The following example describes an 'ICOP' chunk containing the string "Copyright Encyclopedia International.":

'ICOP' ('Copyright Encyclopedia International.'Z)
Notation Description
<number>[<modifier>] A number in Intel format, where <number> is an optional sign (+ or -) followed by one or more digits and modified by the optional <modifier>.

Valid <modifier> values follow:

Modifier Meaning
None 16-bit number in decimal format
H 16-bit number in hexadecimal format
C 8-bit number in decimal format
CH 8-bit number in hexadecimal format
L 32-bit number in decimal format
LH 32-bit number in hexadecimal format

Several examples follow:

0
65535
-1
0L
4a3c89LH
-1C
21CH

Note that -1 and 65535 represent the same value. The application reading this file must know whether to interpret the number as signed or unsigned.

Notation Description
'<chars>' A four-character code (32-bit quantity) consisting of a sequence of zero to four ASCII characters <chars> in the given order. If <chars> is less than four characters long, it is implicitly padded on the right with blanks. Two single quotes is equivalent to four blanks.

Examples follow:

'RIFF'
'xyz'
''

<chars> can include escape sequences, which are combinations of characters introduced by a backslash (\) and used to represent other characters. Escape sequences are listed in the following section.

Notation Description
"<string>"[<modifier>] The sequence of ASCII characters contained in <string> and modified by the optional modifier <modifier>. The quoted text can include any of the escape sequences listed in the following section.

Valid <modifier> values follow:

Modifier Meaning
none No NULL terminator or size prefix.
Z String is NULL-terminated
B String has an 8-bit (byte) size prefix
US String has a 16-bit (ushort) size prefix
BZ String has a byte-size prefix and is NULL-terminated
WZ String has a word-size prefix and is NULL-terminated

NULL-terminated means that the string is followed by a character with ASCII value 0. A size prefix is an unsigned integer, stored as a byte or a word in Intel format preceding the string characters, that specifies the length of the string. In the case of strings with BZ or WZ modifiers, the size prefix specifies the size of the string without the terminating NULL.

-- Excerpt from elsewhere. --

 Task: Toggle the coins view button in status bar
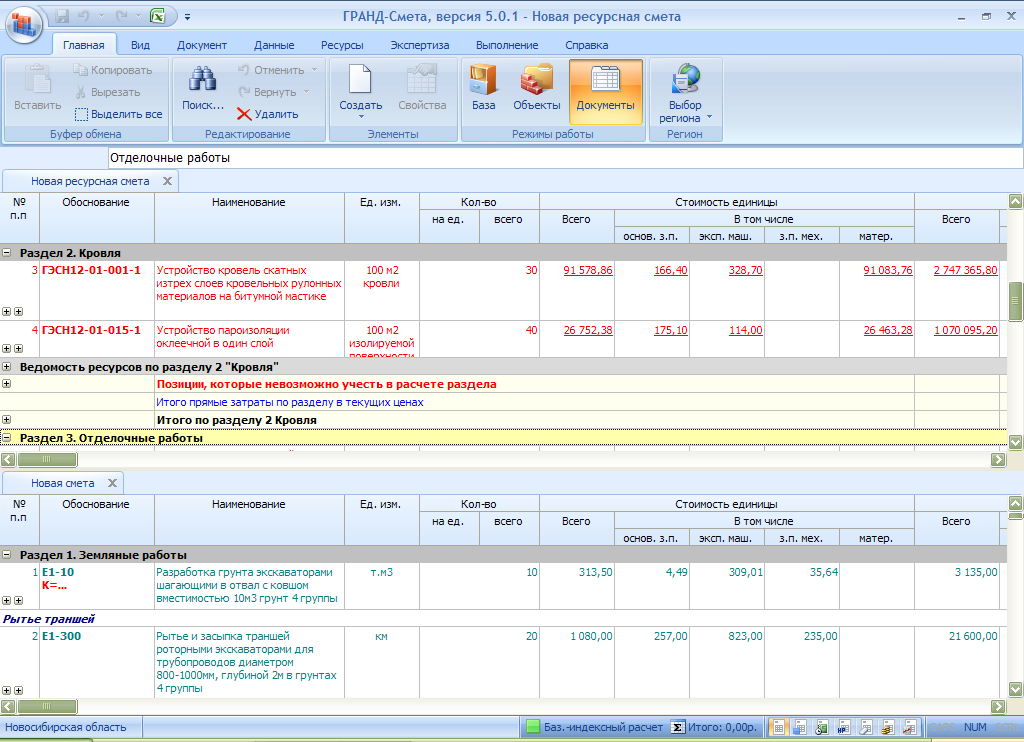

The various string formats referred to above are discussed in "Storing Strings in RIFF Chunks," following later in this section.

Examples follow:

"No prefix, no NULL terminator"
"No prefix, NULL terminator"Z
"Byte prefix, NULL terminator"BZ

Escape Sequences for Four-Character Codes and String Chunks

The following escape sequences can be used in four-character codes and string chunks:

Escape Sequence ASCII Value Description
\n 10 Newline character
\t 9 Horizontal tab character
\b 8 Backspace character
\r 13 Carriage return character
\f 12 Form feed character
\\ 92 Backslash
\' 39 Single quote
\" 34 Double quote
\ddd Octal ddd Arbitrary character

Extended Notation for Representing RIFF Form Definitions

To unambiguously define the structure of new RIFF forms, document the RIFF form using the basic notation along with the following extended notation:

Notation Description
<name> A label that refers to some element of the file, where <name> is the name of the label.

Examples follow:

<NAME-ck>
<GOBL-form>
<bitmap-bits>
<foo>

Conventionally, a label that refers to a chunk is named <ckID-ck>, where 'ckID' is the chunk ID. Similarly, a label that refers to a RIFF form is named <formType-form>, where "formType" is the name of the form's type.

Notation Description
<name> ::= elements The actual data represented by <name> is defined as elements. This states that <name> is an abbreviation for elements, where elements is a sequence of other labels and literal data.

An example follows:

<GOBL-form> ::= RIFF ( 'GOBL' <form-data> )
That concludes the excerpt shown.